Therefore, after the light irradiates the reflective conical mirror 10 through the transparent glass tube 20, the light is refracted and then irradiated onto the convex lens 60, and then focused and then set on the photoelectric detector 40, and the light directly irradiating the convex lens 60 is also focused and then irradiated onto the photoelectric detector 40, so that all the light projected onto the convex lens 60 is focused, and thus more light energy can be received. Compare in prior art can further solve the problem that can not all-round received light.

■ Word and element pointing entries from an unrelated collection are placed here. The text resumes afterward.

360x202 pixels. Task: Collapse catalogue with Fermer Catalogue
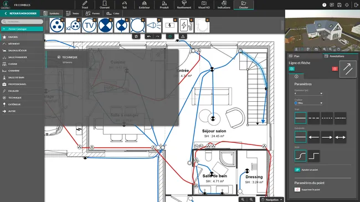click(x=22, y=29)
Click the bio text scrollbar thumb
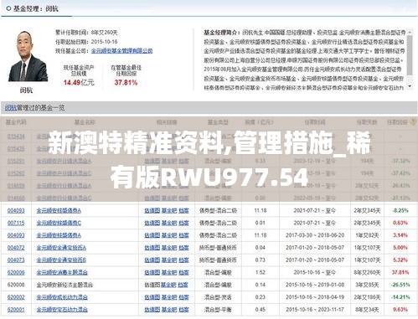 tap(410, 55)
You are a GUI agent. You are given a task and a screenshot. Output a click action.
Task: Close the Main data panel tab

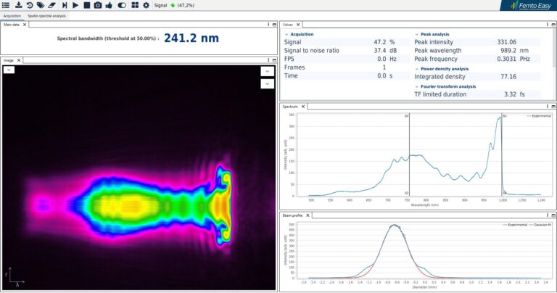pyautogui.click(x=25, y=24)
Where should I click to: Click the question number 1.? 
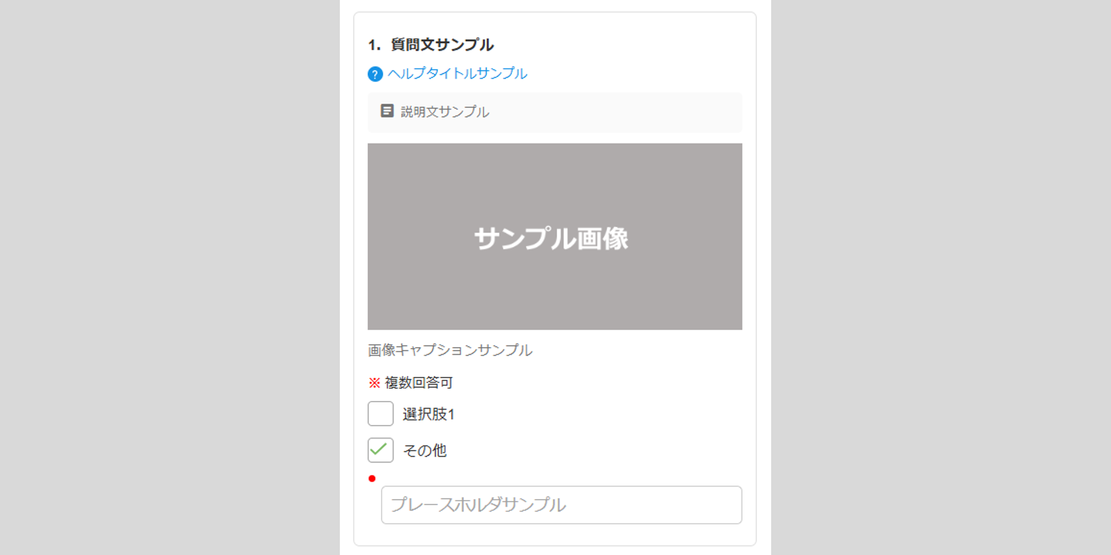373,45
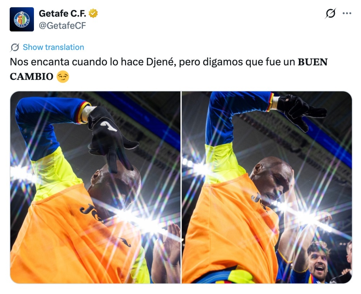Screen dimensions: 361x294
Task: Open the Getafe C.F. profile avatar
Action: pyautogui.click(x=22, y=19)
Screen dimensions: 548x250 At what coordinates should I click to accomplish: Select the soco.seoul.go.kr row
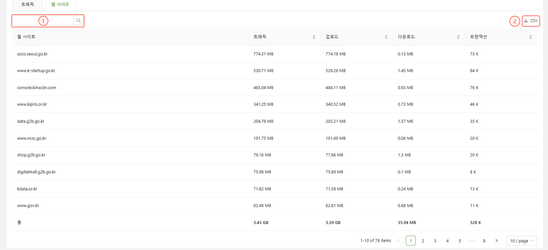coord(32,54)
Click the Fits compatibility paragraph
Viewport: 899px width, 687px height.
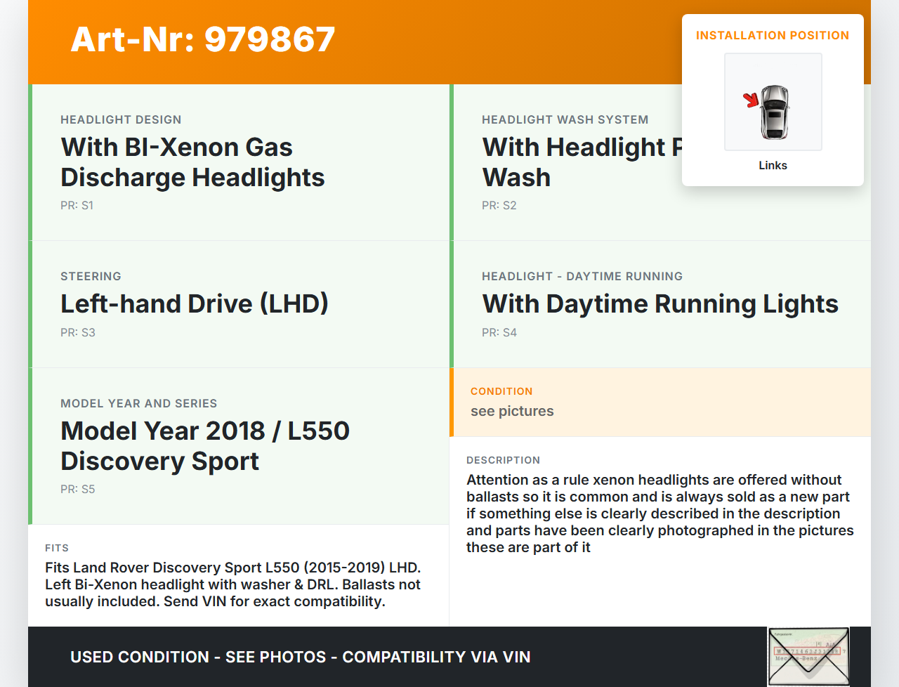tap(232, 584)
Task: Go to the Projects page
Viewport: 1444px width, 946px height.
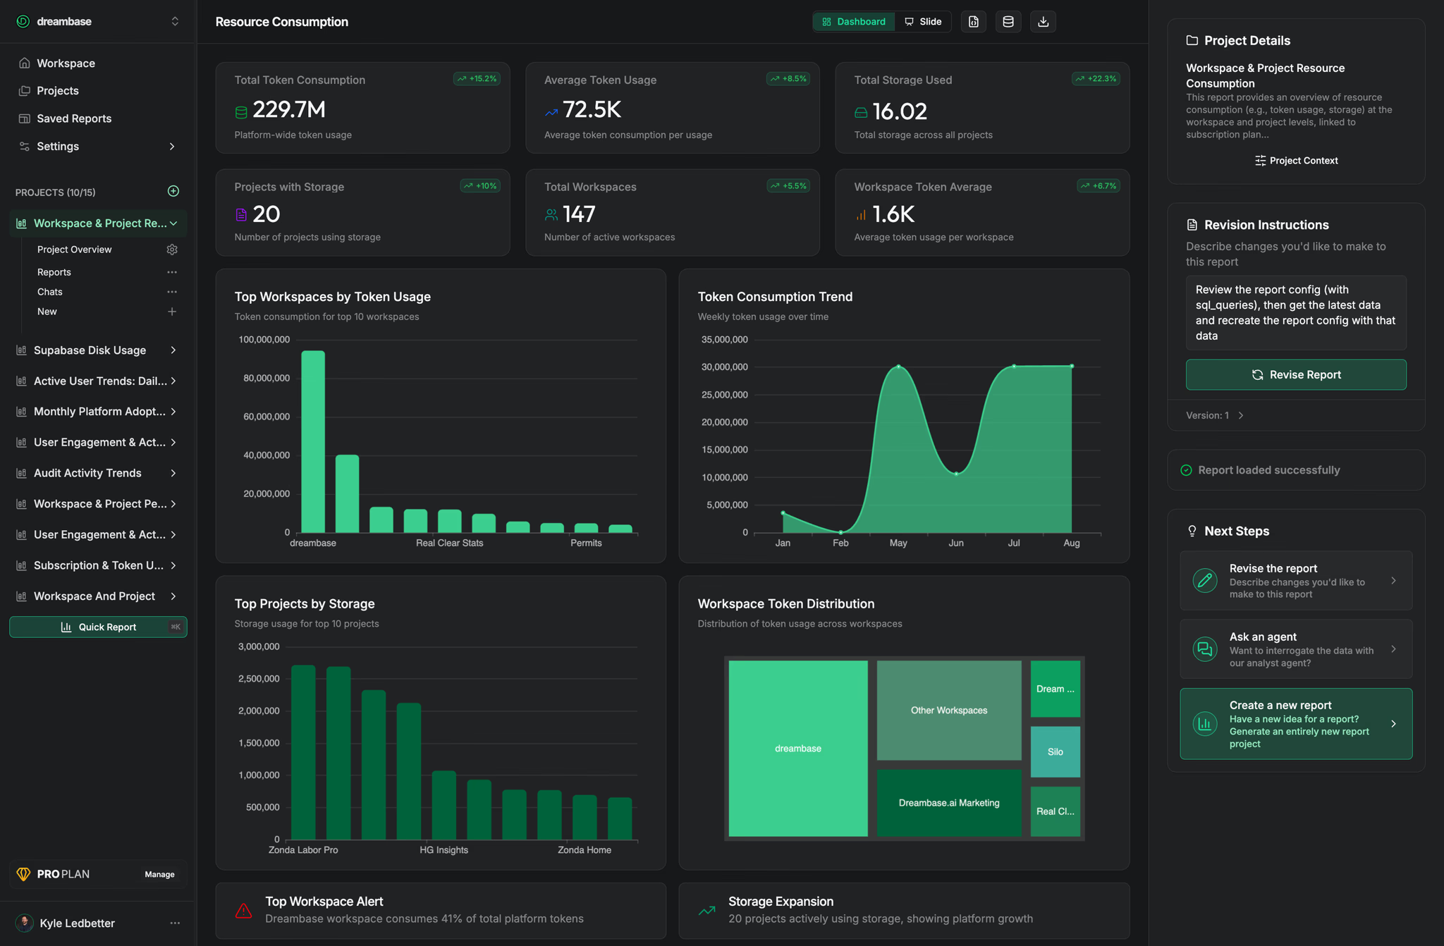Action: click(58, 91)
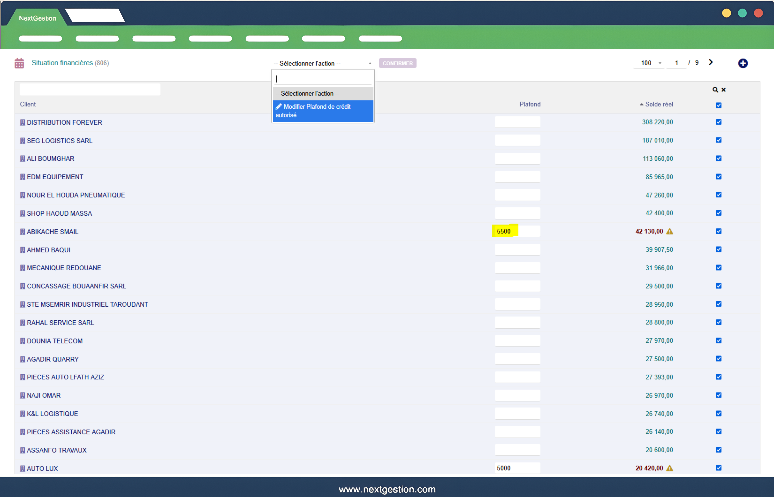Click the blue plus add icon
The image size is (774, 497).
coord(743,63)
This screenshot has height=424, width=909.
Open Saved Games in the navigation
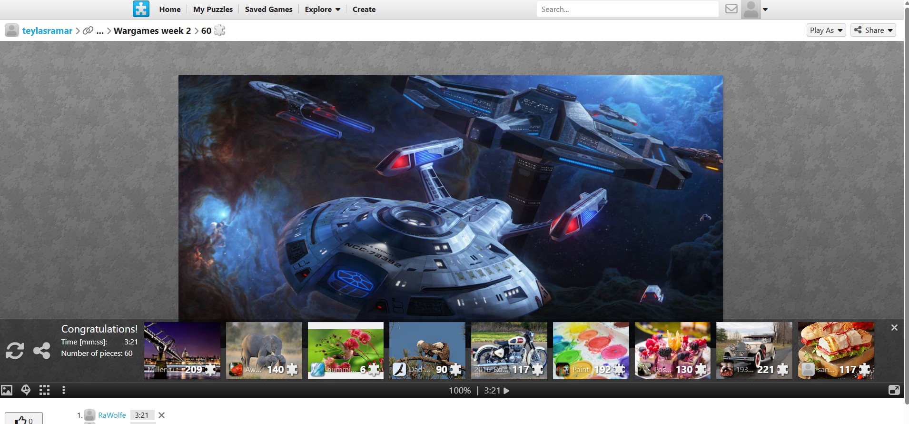pyautogui.click(x=268, y=10)
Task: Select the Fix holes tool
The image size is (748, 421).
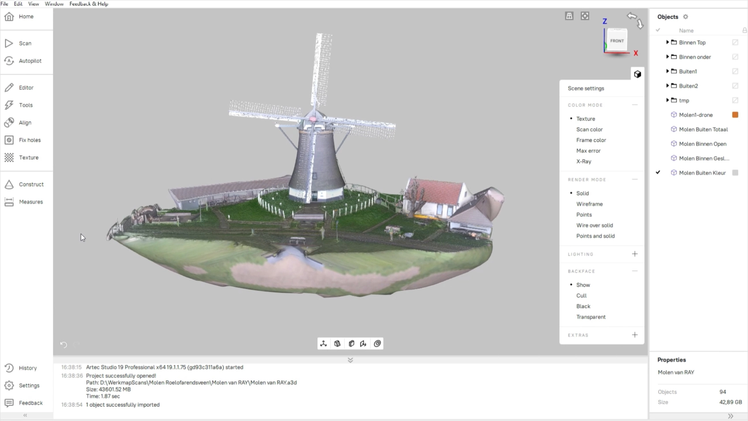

Referring to fig. 4, the light ray indicated by reference numeral 1 is projected from an oblique upper direction, and the light ray directly irradiates the convex lens 60 after passing through the transparent glass cover. The light ray shown by reference numeral 2 is projected in the horizontal direction, and the light ray is irradiated to the conical mirror 13 to be refracted and then projected vertically onto the convex lens 60. The light ray indicated by reference numeral 3 is projected obliquely from below, and after being reflected by the cone-shaped mirror 13, the light ray is refracted in the mirror direction and then projected at a certain angle onto the convex lens 60. All light projected onto the convex lens 60 will be focused and thus receive more light energy. The focused light is further conditioned by the optical filter 50, only the light with the wavelength of the measurement light is passed through, the light with other wavelengths is prevented from passing through, and finally the energy of the optical signal projected on the photoelectric detector 40 is concentrated and the signal light of the dry projection light is filtered.

This all-round photoelectric detector is the column setting, can receive all light of a week 360 degrees within ranges, has the ability of all-round receipt, and all subassemblies of this detector all are the planar mounting of axle centering, so assemble simpler, change the realization.

All components of the detector are installed on the plane with the axes being centered, so the detector is simpler to assemble and easier to realize.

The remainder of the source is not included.